+++ TASK INPUT +++

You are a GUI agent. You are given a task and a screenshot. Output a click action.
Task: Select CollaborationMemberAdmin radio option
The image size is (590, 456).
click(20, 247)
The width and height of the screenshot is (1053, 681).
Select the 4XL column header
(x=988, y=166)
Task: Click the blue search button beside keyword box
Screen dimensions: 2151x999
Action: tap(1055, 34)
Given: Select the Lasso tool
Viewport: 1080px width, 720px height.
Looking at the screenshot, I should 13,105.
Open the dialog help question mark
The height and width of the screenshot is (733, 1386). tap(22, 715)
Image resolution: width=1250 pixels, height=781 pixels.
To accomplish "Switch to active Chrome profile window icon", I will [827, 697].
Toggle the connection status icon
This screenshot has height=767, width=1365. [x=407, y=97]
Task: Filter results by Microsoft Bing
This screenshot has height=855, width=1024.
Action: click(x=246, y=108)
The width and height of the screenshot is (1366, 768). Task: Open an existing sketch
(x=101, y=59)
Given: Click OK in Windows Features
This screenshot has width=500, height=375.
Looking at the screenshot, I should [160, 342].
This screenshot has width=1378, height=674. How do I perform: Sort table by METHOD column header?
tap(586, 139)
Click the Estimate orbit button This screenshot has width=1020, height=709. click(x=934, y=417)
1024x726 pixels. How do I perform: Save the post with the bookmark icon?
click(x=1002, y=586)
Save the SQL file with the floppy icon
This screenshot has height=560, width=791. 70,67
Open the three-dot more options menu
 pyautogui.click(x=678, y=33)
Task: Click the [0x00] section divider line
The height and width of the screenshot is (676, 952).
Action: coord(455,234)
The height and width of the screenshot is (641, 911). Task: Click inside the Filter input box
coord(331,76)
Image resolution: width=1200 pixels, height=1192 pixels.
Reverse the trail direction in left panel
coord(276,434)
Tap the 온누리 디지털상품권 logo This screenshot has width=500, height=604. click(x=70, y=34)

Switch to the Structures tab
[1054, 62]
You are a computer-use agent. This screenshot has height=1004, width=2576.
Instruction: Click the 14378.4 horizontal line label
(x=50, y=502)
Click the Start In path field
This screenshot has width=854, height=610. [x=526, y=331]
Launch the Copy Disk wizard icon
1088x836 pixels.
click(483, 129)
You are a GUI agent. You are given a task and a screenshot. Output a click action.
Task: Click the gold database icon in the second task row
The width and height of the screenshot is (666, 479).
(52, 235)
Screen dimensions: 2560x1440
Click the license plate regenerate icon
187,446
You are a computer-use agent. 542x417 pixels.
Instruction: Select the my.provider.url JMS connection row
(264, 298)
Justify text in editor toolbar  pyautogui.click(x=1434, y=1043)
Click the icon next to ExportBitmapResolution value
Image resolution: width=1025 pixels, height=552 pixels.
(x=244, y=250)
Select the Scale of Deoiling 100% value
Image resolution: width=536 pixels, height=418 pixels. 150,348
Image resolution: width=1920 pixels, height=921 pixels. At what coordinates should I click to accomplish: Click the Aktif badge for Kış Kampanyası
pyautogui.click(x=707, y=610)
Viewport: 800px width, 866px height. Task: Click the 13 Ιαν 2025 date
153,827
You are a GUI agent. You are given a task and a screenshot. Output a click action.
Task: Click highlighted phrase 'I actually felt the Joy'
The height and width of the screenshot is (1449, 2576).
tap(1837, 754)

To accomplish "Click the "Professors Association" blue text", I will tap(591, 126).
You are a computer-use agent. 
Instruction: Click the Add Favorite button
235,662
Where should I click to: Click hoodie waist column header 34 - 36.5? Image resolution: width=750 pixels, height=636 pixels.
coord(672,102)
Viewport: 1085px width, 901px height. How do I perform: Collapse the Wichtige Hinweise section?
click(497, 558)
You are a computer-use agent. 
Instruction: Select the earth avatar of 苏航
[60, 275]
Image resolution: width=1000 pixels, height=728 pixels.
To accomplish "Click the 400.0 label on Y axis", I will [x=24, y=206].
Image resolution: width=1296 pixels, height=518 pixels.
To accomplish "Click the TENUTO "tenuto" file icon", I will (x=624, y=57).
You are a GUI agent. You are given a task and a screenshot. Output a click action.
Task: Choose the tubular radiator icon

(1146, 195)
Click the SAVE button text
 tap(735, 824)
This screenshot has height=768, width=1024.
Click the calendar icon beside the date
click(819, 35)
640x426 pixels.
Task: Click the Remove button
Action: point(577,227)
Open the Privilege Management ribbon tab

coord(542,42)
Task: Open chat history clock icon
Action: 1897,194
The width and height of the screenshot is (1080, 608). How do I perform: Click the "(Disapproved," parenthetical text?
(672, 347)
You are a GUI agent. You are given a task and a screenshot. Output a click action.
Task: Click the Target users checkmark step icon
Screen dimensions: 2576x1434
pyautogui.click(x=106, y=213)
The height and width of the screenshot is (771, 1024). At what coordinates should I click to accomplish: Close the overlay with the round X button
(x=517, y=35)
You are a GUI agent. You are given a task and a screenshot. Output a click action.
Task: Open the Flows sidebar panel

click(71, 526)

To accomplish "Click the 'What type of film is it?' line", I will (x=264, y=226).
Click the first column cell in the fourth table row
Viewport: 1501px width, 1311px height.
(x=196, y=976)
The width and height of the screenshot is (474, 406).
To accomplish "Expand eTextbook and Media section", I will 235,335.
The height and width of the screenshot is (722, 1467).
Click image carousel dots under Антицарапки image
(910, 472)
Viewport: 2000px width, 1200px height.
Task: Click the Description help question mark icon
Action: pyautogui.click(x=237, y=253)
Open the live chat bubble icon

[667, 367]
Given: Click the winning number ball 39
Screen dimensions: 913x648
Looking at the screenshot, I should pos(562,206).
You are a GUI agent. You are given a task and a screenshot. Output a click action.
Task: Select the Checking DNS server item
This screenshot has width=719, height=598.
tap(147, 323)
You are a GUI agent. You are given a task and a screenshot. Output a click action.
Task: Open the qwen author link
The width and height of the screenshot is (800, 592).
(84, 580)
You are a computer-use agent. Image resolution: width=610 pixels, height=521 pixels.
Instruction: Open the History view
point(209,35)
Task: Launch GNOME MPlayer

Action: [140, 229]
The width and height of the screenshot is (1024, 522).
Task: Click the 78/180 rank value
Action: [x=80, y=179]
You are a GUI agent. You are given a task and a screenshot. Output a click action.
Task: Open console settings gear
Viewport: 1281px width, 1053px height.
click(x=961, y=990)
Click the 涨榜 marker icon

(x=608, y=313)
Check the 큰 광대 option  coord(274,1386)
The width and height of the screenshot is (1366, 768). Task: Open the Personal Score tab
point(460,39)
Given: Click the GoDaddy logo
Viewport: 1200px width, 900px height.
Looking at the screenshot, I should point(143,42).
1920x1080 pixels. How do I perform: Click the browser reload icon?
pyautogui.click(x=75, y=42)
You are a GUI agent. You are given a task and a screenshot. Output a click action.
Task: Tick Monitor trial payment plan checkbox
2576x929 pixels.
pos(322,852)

+++

Can you write out all of the entries above again, word for word and in the same order?

You are a GUI agent. You are given a task and a screenshot. Output a click action.
Task: Select CollaborationMemberAdmin radio option
The image size is (590, 456).
click(20, 247)
The width and height of the screenshot is (1053, 681).
Select the 4XL column header
(x=988, y=166)
Task: Click the blue search button beside keyword box
Screen dimensions: 2151x999
Action: tap(1055, 34)
Given: Select the Lasso tool
Viewport: 1080px width, 720px height.
Looking at the screenshot, I should 13,105.
Open the dialog help question mark
The height and width of the screenshot is (733, 1386). tap(22, 715)
Image resolution: width=1250 pixels, height=781 pixels.
To accomplish "Switch to active Chrome profile window icon", I will [827, 697].
Toggle the connection status icon
This screenshot has height=767, width=1365. [x=407, y=97]
Task: Filter results by Microsoft Bing
This screenshot has height=855, width=1024.
Action: click(x=246, y=108)
The width and height of the screenshot is (1366, 768). Task: Open an existing sketch
(x=101, y=59)
Given: Click OK in Windows Features
This screenshot has width=500, height=375.
Looking at the screenshot, I should [160, 342].
This screenshot has width=1378, height=674. How do I perform: Sort table by METHOD column header?
tap(586, 139)
Click the Estimate orbit button This screenshot has width=1020, height=709. click(x=934, y=417)
1024x726 pixels. How do I perform: Save the post with the bookmark icon?
click(x=1002, y=586)
Save the SQL file with the floppy icon
This screenshot has height=560, width=791. 70,67
Open the three-dot more options menu
 pyautogui.click(x=678, y=33)
Task: Click the [0x00] section divider line
The height and width of the screenshot is (676, 952).
Action: coord(455,234)
The height and width of the screenshot is (641, 911). Task: Click inside the Filter input box
coord(331,76)
Image resolution: width=1200 pixels, height=1192 pixels.
Reverse the trail direction in left panel
coord(276,434)
Tap the 온누리 디지털상품권 logo This screenshot has width=500, height=604. click(x=70, y=34)

Switch to the Structures tab
[1054, 62]
You are a computer-use agent. This screenshot has height=1004, width=2576.
Instruction: Click the 14378.4 horizontal line label
(x=50, y=502)
Click the Start In path field
This screenshot has width=854, height=610. [x=526, y=331]
Launch the Copy Disk wizard icon
1088x836 pixels.
click(483, 129)
You are a GUI agent. You are given a task and a screenshot. Output a click action.
Task: Click the gold database icon in the second task row
The width and height of the screenshot is (666, 479).
(52, 235)
Screen dimensions: 2560x1440
Click the license plate regenerate icon
187,446
You are a computer-use agent. 542x417 pixels.
Instruction: Select the my.provider.url JMS connection row
(264, 298)
Justify text in editor toolbar  pyautogui.click(x=1434, y=1043)
Click the icon next to ExportBitmapResolution value
Image resolution: width=1025 pixels, height=552 pixels.
(x=244, y=250)
Select the Scale of Deoiling 100% value
Image resolution: width=536 pixels, height=418 pixels. 150,348
Image resolution: width=1920 pixels, height=921 pixels. At what coordinates should I click to accomplish: Click the Aktif badge for Kış Kampanyası
pyautogui.click(x=707, y=610)
Viewport: 800px width, 866px height. Task: Click the 13 Ιαν 2025 date
153,827
You are a GUI agent. You are given a task and a screenshot. Output a click action.
Task: Click highlighted phrase 'I actually felt the Joy'
The height and width of the screenshot is (1449, 2576).
tap(1837, 754)

To accomplish "Click the "Professors Association" blue text", I will tap(591, 126).
You are a computer-use agent. 
Instruction: Click the Add Favorite button
235,662
Where should I click to: Click hoodie waist column header 34 - 36.5? Image resolution: width=750 pixels, height=636 pixels.
coord(672,102)
Viewport: 1085px width, 901px height. How do I perform: Collapse the Wichtige Hinweise section?
click(497, 558)
You are a computer-use agent. 
Instruction: Select the earth avatar of 苏航
[60, 275]
Image resolution: width=1000 pixels, height=728 pixels.
To accomplish "Click the 400.0 label on Y axis", I will [x=24, y=206].
Image resolution: width=1296 pixels, height=518 pixels.
To accomplish "Click the TENUTO "tenuto" file icon", I will (x=624, y=57).
You are a GUI agent. You are given a task and a screenshot. Output a click action.
Task: Choose the tubular radiator icon

(1146, 195)
Click the SAVE button text
 tap(735, 824)
This screenshot has height=768, width=1024.
Click the calendar icon beside the date
click(819, 35)
640x426 pixels.
Task: Click the Remove button
Action: point(577,227)
Open the Privilege Management ribbon tab

coord(542,42)
Task: Open chat history clock icon
Action: 1897,194
The width and height of the screenshot is (1080, 608). How do I perform: Click the "(Disapproved," parenthetical text?
(672, 347)
You are a GUI agent. You are given a task and a screenshot. Output a click action.
Task: Click the Target users checkmark step icon
Screen dimensions: 2576x1434
pyautogui.click(x=106, y=213)
The height and width of the screenshot is (771, 1024). At what coordinates should I click to accomplish: Close the overlay with the round X button
(x=517, y=35)
You are a GUI agent. You are given a task and a screenshot. Output a click action.
Task: Open the Flows sidebar panel

click(71, 526)

To accomplish "Click the 'What type of film is it?' line", I will (x=264, y=226).
Click the first column cell in the fourth table row
Viewport: 1501px width, 1311px height.
(x=196, y=976)
The width and height of the screenshot is (474, 406).
To accomplish "Expand eTextbook and Media section", I will 235,335.
The height and width of the screenshot is (722, 1467).
Click image carousel dots under Антицарапки image
(910, 472)
Viewport: 2000px width, 1200px height.
Task: Click the Description help question mark icon
Action: pyautogui.click(x=237, y=253)
Open the live chat bubble icon

[667, 367]
Given: Click the winning number ball 39
Screen dimensions: 913x648
Looking at the screenshot, I should pos(562,206).
You are a GUI agent. You are given a task and a screenshot. Output a click action.
Task: Select the Checking DNS server item
This screenshot has width=719, height=598.
tap(147, 323)
You are a GUI agent. You are given a task and a screenshot. Output a click action.
Task: Open the qwen author link
The width and height of the screenshot is (800, 592).
(84, 580)
You are a computer-use agent. Image resolution: width=610 pixels, height=521 pixels.
Instruction: Open the History view
point(209,35)
Task: Launch GNOME MPlayer

Action: [140, 229]
The width and height of the screenshot is (1024, 522).
Task: Click the 78/180 rank value
Action: [x=80, y=179]
You are a GUI agent. You are given a task and a screenshot. Output a click action.
Task: Open console settings gear
Viewport: 1281px width, 1053px height.
click(x=961, y=990)
Click the 涨榜 marker icon

(x=608, y=313)
Check the 큰 광대 option  coord(274,1386)
The width and height of the screenshot is (1366, 768). Task: Open the Personal Score tab
point(460,39)
Given: Click the GoDaddy logo
Viewport: 1200px width, 900px height.
Looking at the screenshot, I should point(143,42).
1920x1080 pixels. How do I perform: Click the browser reload icon?
pyautogui.click(x=75, y=42)
You are a GUI agent. You are given a task and a screenshot. Output a click action.
Task: Tick Monitor trial payment plan checkbox
2576x929 pixels.
pos(322,852)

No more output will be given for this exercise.